Harry sat opposite a horrible-looking ghost, with blank staring eyes, a gaunt face, and robes stained with silver blood. He nudged his arm, giving Harry the sudden, horrible feeling he's just been plunged it into a bucket of ice-cold water.
The Sorting Ceremony continued.
"Bones, Susan!"
"HUFFLEPUFF!" shouted the hat again, and Susan scuttled off to sit next to Hannah.
"Boot, Terry!"
"RAVENCLAW!"
The table second from the left clapped this time; several Ravenclaws stood up to shake hands with Terry as he joined them.

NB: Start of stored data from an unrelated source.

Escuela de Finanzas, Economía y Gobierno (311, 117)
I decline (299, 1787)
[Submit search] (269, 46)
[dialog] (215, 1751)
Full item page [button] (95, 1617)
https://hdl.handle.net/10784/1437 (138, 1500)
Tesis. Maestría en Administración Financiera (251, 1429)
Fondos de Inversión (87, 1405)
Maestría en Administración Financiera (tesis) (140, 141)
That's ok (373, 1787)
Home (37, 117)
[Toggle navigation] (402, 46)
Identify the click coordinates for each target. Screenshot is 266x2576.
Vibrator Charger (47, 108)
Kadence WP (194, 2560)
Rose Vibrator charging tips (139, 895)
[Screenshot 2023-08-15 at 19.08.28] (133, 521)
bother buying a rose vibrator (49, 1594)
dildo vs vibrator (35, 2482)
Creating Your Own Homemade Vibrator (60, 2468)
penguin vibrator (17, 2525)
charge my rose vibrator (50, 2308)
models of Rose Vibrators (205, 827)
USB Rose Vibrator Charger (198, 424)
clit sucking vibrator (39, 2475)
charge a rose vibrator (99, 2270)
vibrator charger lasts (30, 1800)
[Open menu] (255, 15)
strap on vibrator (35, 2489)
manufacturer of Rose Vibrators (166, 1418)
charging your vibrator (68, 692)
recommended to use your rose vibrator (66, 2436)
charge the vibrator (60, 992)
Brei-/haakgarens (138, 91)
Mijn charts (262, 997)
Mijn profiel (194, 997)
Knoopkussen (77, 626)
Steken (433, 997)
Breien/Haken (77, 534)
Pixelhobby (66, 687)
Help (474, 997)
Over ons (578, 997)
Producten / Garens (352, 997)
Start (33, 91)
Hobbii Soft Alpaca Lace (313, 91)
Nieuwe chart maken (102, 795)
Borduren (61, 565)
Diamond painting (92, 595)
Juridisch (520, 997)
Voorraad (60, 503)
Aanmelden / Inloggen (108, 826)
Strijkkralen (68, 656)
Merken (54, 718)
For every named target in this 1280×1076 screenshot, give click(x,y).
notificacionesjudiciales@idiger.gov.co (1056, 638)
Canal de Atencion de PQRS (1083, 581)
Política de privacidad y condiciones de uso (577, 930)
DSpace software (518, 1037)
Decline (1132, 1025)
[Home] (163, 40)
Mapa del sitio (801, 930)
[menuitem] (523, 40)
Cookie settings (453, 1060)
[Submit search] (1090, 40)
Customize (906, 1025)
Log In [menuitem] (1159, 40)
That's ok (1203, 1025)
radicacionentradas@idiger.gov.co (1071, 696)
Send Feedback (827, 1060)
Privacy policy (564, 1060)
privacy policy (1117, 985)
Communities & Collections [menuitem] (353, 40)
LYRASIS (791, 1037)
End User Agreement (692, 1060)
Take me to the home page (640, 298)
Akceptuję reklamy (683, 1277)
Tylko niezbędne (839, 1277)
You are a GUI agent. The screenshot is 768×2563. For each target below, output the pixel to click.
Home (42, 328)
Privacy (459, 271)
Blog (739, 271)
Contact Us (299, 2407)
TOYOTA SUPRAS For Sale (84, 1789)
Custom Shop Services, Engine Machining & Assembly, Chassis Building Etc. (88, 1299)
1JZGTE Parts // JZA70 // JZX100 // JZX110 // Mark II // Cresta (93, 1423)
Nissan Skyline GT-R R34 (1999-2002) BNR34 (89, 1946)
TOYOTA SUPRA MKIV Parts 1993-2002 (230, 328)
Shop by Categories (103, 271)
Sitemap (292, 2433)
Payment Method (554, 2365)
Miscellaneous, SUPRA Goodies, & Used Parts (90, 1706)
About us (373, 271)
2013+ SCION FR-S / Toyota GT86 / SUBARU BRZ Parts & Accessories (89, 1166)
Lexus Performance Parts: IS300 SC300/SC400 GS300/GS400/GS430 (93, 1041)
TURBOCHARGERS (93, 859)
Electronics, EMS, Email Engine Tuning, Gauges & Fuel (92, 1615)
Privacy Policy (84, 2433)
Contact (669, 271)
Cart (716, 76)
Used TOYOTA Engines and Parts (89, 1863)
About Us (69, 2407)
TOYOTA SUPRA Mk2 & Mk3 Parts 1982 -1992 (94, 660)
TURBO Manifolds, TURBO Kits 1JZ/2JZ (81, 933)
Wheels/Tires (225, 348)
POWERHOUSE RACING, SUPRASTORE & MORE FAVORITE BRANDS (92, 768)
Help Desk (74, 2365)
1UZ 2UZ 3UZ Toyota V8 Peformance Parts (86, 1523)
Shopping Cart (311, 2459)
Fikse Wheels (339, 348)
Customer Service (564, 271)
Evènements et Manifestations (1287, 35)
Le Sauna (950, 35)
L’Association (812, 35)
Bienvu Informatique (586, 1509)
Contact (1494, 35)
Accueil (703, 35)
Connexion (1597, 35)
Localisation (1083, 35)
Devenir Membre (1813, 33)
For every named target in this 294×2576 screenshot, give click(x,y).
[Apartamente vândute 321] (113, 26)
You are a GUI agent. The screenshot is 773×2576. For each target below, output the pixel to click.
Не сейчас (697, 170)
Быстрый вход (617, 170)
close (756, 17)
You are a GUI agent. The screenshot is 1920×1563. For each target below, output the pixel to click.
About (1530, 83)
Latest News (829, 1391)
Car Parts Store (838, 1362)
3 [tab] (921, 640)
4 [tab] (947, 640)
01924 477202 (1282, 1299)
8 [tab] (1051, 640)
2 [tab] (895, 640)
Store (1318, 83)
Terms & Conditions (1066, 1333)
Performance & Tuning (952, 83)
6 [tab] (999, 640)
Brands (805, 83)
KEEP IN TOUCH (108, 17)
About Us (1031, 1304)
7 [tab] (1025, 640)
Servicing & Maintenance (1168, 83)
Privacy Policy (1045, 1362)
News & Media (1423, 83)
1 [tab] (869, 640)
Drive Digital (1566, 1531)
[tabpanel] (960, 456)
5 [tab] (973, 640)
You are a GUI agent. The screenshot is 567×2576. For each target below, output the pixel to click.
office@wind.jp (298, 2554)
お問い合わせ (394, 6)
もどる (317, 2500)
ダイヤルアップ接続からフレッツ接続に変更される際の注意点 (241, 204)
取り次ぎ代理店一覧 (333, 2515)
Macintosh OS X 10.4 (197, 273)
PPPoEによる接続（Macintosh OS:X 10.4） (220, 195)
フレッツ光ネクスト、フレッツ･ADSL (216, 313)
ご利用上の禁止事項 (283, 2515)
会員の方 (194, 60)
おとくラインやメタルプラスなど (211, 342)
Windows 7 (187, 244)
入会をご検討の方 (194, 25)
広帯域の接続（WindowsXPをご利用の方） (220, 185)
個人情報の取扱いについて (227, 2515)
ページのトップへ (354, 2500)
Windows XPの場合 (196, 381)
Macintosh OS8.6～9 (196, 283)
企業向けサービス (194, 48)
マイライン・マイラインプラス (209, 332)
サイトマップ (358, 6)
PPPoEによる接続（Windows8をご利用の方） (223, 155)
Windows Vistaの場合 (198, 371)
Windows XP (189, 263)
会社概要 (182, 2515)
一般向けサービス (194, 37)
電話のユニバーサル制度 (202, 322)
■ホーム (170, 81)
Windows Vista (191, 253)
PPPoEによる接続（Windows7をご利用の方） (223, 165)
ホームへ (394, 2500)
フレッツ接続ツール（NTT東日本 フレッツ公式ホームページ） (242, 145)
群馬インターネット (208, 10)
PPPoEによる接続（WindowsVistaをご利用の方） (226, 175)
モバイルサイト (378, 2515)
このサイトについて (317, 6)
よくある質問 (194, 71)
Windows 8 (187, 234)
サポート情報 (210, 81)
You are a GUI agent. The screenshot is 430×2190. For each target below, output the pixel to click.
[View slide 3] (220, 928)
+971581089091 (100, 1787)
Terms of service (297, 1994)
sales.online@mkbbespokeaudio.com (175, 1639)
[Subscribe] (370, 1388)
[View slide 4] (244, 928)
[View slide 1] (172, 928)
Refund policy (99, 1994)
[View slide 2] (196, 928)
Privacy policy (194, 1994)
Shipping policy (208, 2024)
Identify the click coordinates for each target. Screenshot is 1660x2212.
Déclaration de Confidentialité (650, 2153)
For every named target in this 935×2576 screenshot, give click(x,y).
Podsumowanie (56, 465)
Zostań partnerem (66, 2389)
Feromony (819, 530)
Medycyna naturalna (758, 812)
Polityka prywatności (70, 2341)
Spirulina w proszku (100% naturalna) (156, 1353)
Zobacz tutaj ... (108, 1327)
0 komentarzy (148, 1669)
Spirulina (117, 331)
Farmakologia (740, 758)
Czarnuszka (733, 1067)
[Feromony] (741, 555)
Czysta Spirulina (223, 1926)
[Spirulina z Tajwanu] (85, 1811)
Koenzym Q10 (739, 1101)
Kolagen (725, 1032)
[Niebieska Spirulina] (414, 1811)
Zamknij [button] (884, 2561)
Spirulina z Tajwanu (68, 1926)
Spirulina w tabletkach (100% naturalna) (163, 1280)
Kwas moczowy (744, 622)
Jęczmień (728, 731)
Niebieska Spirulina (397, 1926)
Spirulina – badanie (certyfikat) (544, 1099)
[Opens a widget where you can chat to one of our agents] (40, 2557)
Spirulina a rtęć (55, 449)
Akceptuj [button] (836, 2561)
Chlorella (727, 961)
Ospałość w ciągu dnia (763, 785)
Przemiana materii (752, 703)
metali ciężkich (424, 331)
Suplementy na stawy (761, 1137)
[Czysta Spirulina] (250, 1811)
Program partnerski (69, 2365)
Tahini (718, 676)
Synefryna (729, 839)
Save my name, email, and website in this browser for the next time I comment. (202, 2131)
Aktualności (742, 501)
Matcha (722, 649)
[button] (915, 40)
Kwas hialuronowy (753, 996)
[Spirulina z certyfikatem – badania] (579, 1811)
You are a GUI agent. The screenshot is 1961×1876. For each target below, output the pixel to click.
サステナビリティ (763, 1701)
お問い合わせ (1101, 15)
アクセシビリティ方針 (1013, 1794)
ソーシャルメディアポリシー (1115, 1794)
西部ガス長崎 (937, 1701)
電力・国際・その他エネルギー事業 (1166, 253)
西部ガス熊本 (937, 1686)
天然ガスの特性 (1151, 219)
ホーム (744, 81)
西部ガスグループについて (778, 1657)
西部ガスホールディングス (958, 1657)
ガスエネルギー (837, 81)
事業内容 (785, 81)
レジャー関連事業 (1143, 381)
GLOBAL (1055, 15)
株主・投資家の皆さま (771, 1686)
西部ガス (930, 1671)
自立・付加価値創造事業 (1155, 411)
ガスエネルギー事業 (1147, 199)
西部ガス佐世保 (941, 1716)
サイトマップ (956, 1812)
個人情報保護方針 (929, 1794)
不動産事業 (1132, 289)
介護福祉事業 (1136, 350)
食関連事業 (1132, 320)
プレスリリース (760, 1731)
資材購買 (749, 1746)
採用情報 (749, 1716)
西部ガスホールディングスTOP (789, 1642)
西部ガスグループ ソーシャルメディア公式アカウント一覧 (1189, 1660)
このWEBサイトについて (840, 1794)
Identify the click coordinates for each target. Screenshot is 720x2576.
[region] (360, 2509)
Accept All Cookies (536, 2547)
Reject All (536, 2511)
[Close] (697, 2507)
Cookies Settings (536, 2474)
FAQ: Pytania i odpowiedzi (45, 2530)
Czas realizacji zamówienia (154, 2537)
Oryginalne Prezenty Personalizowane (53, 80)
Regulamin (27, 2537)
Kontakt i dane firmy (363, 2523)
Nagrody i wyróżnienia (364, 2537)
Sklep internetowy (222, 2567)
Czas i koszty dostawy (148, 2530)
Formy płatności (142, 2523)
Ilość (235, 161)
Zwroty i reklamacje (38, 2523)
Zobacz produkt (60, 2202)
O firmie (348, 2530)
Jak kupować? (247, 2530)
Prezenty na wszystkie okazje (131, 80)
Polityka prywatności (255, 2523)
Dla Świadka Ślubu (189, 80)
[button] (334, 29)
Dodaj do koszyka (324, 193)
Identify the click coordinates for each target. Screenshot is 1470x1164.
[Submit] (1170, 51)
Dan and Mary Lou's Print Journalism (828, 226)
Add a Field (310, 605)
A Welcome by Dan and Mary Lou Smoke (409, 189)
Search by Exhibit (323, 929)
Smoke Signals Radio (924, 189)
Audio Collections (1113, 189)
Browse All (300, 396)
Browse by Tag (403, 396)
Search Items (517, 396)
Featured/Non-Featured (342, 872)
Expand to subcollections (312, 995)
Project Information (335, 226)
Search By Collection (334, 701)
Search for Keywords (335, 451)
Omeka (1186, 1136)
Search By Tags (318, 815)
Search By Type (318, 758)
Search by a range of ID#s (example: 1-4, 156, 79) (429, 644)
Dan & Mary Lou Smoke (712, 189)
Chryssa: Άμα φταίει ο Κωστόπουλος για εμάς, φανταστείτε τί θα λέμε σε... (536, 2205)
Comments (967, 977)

"Brocklehurst, Mandy" went to Ravenclaw too, but "Brown, Lavender" became the first new Gryffindor, and the table on the far left exploded with cheers. Harry could see the red-headed twins catcalling.
"Bullstrode, Millicent" then became another Slytherin who chose to sit among the upper years.
"Finch-Fletchley, Justin!"
"HUFFLEPUFF!"
Sometimes, Harry noticed the hat shouted out the house at once, but at others, it took a little while to decide. A few more names were sorted into different houses such as Granger, who looked so proud when she was sorted to Gryffindor, as well as Finnigan, Seamus, the sandy haired boy next to him a while ago, Ron Weasley who felt quite relieved to have joined his brothers in the house of the braves at heart, and surprisingly, Neville Longbottom, the boy who kept losing his toad.
Draco swaggered forward when his name was called and got his wish at once. The hat had barely touched his head when it screamed, "SLYTHERIN!"
He rushed to their table and immediately took the seat which his friends, Vincent Crabbe and Gregory Goyle saved for him. The very same seat right next to Harry's.
There weren't many people left now. "Moon" … "Nott" … "Parkinson" … then a pair of twin girls, "Patil" and "Patil" … then "Perks, Sally-Anne" … and for some reason –
"Potter, Harry James!"
There was a deafening silence.
"Potter, did she say?"
"The Harry Potter?"
Everyone looked around, waiting for someone to step forward and wear the hat, but nobody did.
"Potter, Harry James!" Professor McGonagall repeated, who now seemed a bit worried. To everyone's horror, no one answered. All the teachers stood from the high table where they were seated, trying to get a better look at the remaining first years in the middle of the hall. All of them alarmed to realize that Harry Potter was never among them.
Questions began to erupt from the crowd. People whispered among themselves asking...
Could the boy had wandered and got lost around the castle somewhere?
Or maybe not… he may have never made it to Hogwarts... in the first place.